Люди, которые сюда приходят, не имеют с собой ничего кроме потертых подошв своей изношенной и пыльной обуви и немногих личных вещей в сумке. И у монахов ничего нет, но они немногим монастырским добром — терпким вином, черным хлебом, старыми книгами и холодной ключевой водой — делятся с каждым, кто им окажет честь своим приходом. За столом, плита которого стерта локтями и ладонями многих гостей, собрались, таким образом, представители старейших человеческих занятий: священник, воин, земледелец и представитель искусства, в данном случае, художник.
Это скромный Божий народ задается вопросом, нападет ли Америка на сербов, как пригрозил президент Соединенных Штатов? В этом вопросе есть некоторое затаенное упрямство и скрытая надежда упертого человека. С таким великим и мощным противником мы еще никогда не мерялись силами!
Кто знает, почему я вспомнил своего старого друга Джона Джонсона, которого все зовут Джи-Джей!? Он известный нью- йоркский репортер телеканала Эй-Би- Си, черная звезда Гарлема. Подумалось, комментирует ли он по-прежнему в семичасовом выпуске, высказывается ли «за» бомбардировку сербских позиций? Знает ли, что я здесь, среди монахов и военных? Разве не было бы лучше, если бы и он сюда пришел помолиться Господу, чтобы Бог выдернул его из бессмысленного круговорота, в котором сначала зарабатываешь, а потом тратишь? Поставлю свечу на вечерней литургии за старого Джи-Джея.
Игорь Михайлович Стрельцин спрашивает, почему хорваты хотят нас истребить. Монах считает, что это оттого, что их мучает совесть! Уже два раза в своей истории согрешили они против христианства, совершили страшнейшие преступления над нами, а мы им простили. Тогда нужно уничтожить немых свидетелей. Свидетели не только живые люди, но и кладбища, церкви, монастыри… И разрушают их и землей забрасывают только по этой одной причине.

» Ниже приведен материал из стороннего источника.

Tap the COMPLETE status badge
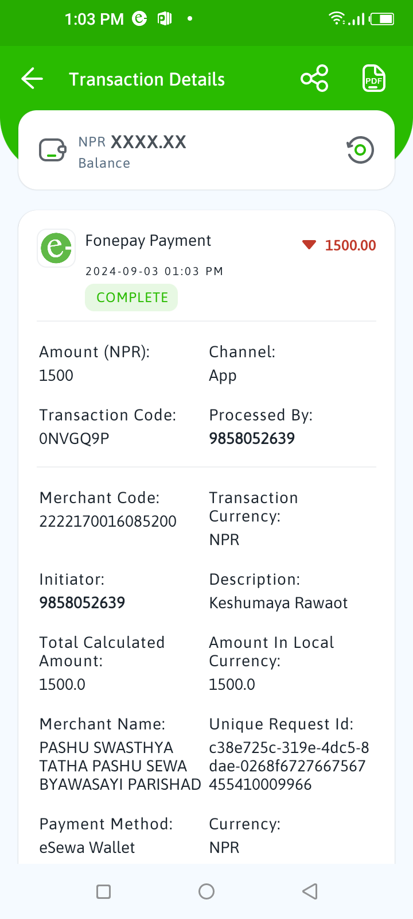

В течение своего путешествия через две сербские республики во время войны, рассказывает художник, он часами проходил мимо брошенных и разрушенных домов. Интересно, что остались целыми только дымоходы, словно памятники исчезнувшей теплоте домашних очагов. Дома разрушены с одной и другой стороны. Из-за чего? Майор ему объясняет, что ненависть обладает большой силой, она страшна как водяной поток и разрушает все, что стоит у нее на пути. Поэтому в народе верят, что тот, у кого разрушен дом, никогда не вернется на это место. Инстинкт разрушения сильнее осознания пользы. Стрельцин не понимает этого. Если враги заняли сербские дома, почему беженцы страдают во дворцах спорта и других убежищах? Разве не было бы лучше, если бы они вселились в оставленные неприятелем дома и работали бы на земле?